--- Exercise ---
The answer must be an exact copy of the lines from the one with "Screen dimensions: 516x290" through the final line of the records below, with no pictures.

--- Dataset excerpts ---
————————
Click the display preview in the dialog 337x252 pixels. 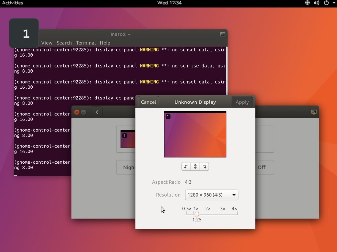click(195, 134)
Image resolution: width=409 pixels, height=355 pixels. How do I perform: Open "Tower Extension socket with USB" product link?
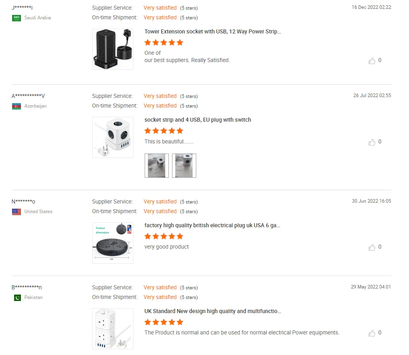coord(213,32)
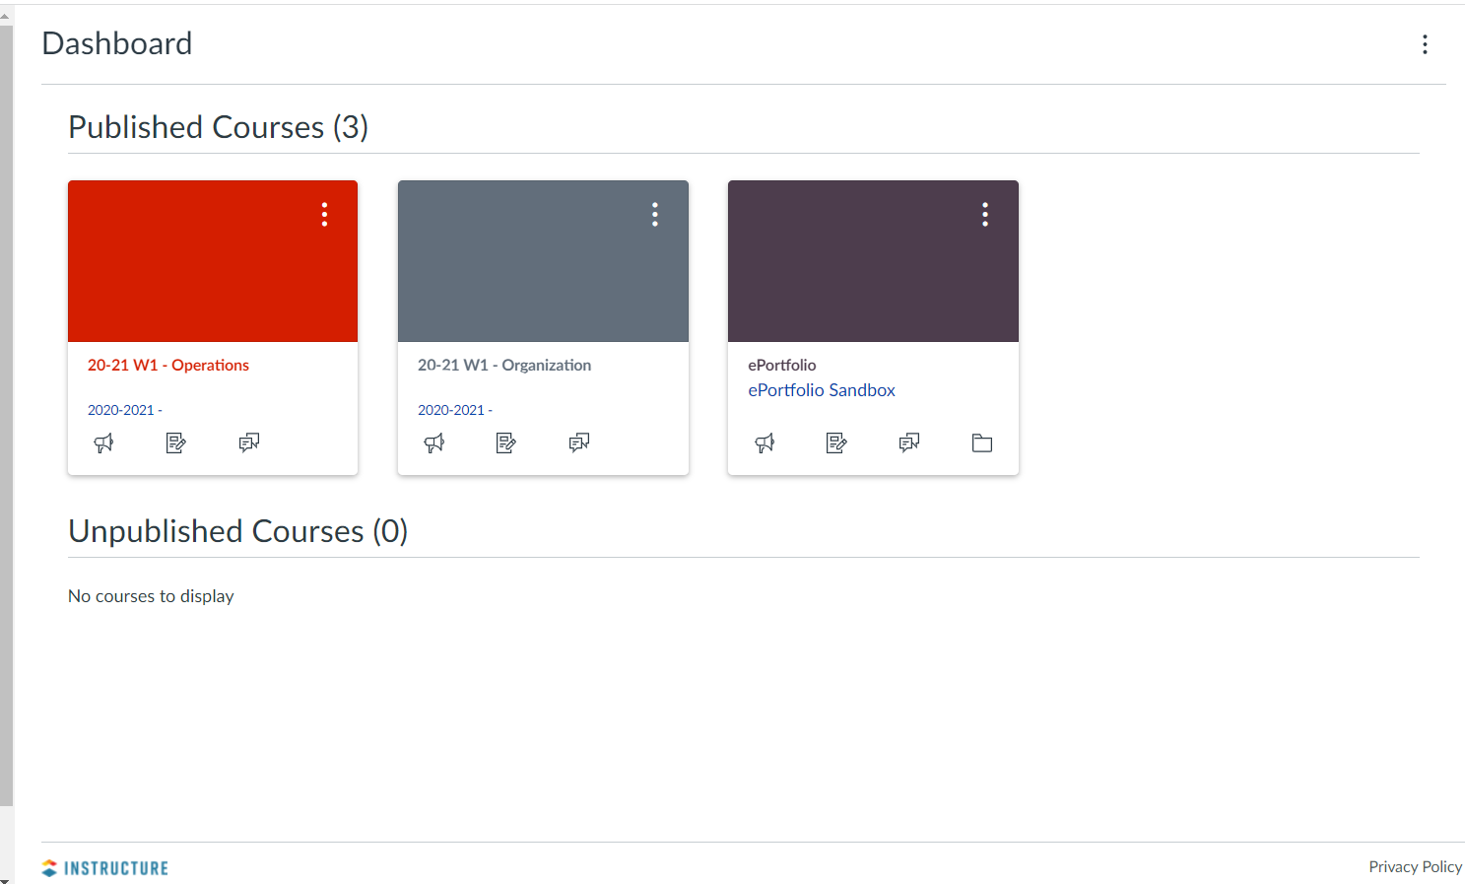Screen dimensions: 1465x884
Task: Open options menu on red Operations card
Action: point(324,215)
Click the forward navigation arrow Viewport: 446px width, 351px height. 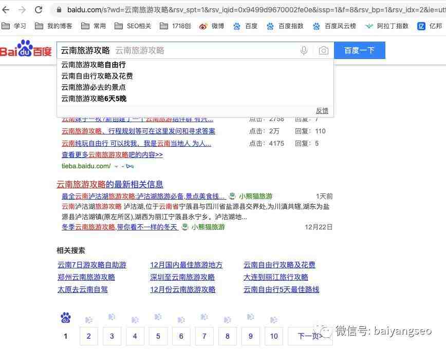[x=22, y=10]
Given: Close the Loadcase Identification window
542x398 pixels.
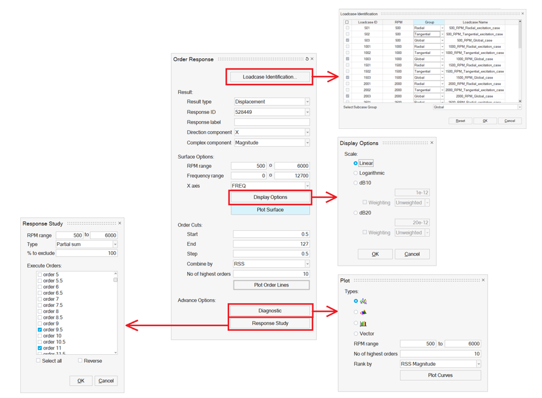Looking at the screenshot, I should coord(522,14).
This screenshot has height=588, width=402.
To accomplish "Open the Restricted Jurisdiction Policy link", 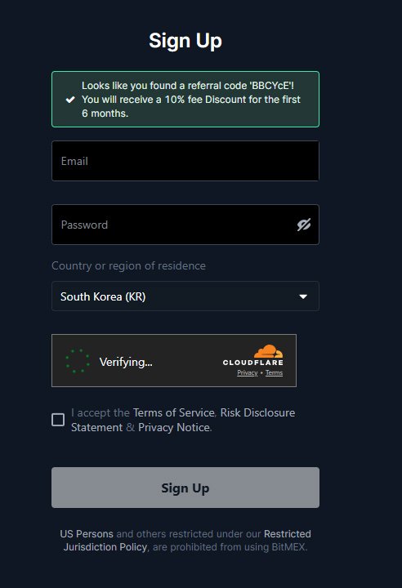I will click(187, 541).
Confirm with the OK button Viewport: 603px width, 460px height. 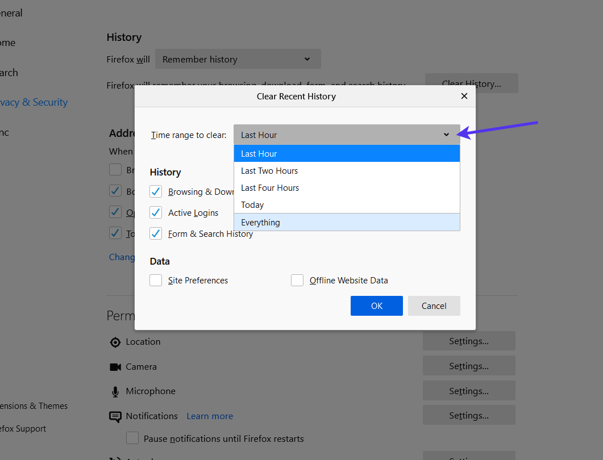[376, 306]
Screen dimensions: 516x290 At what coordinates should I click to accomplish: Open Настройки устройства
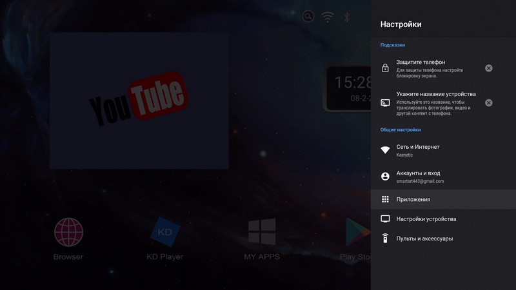[x=426, y=219]

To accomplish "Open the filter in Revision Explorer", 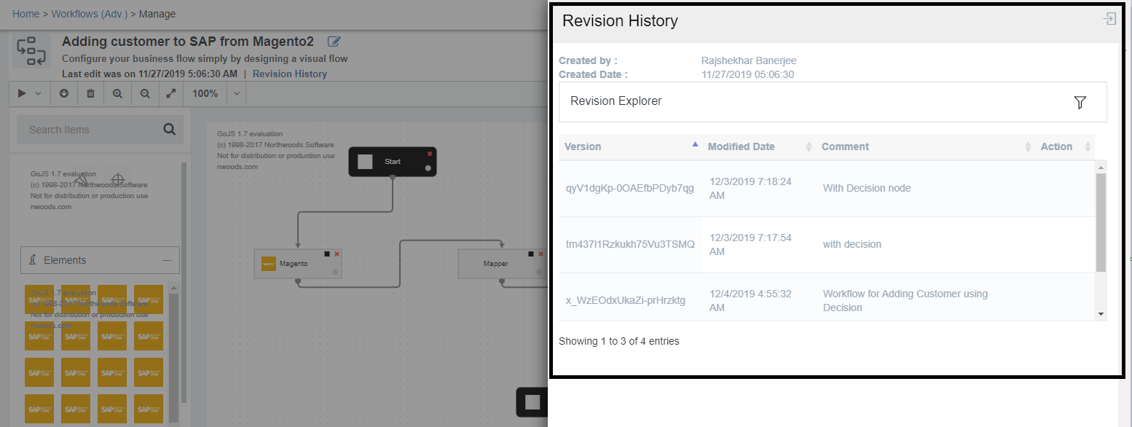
————————
--- Your response ---
Screen dimensions: 516x290 At what coordinates should I click to accomplish: Open Настройки устройства
[x=426, y=219]

To accomplish "Open the filter in Revision Explorer", 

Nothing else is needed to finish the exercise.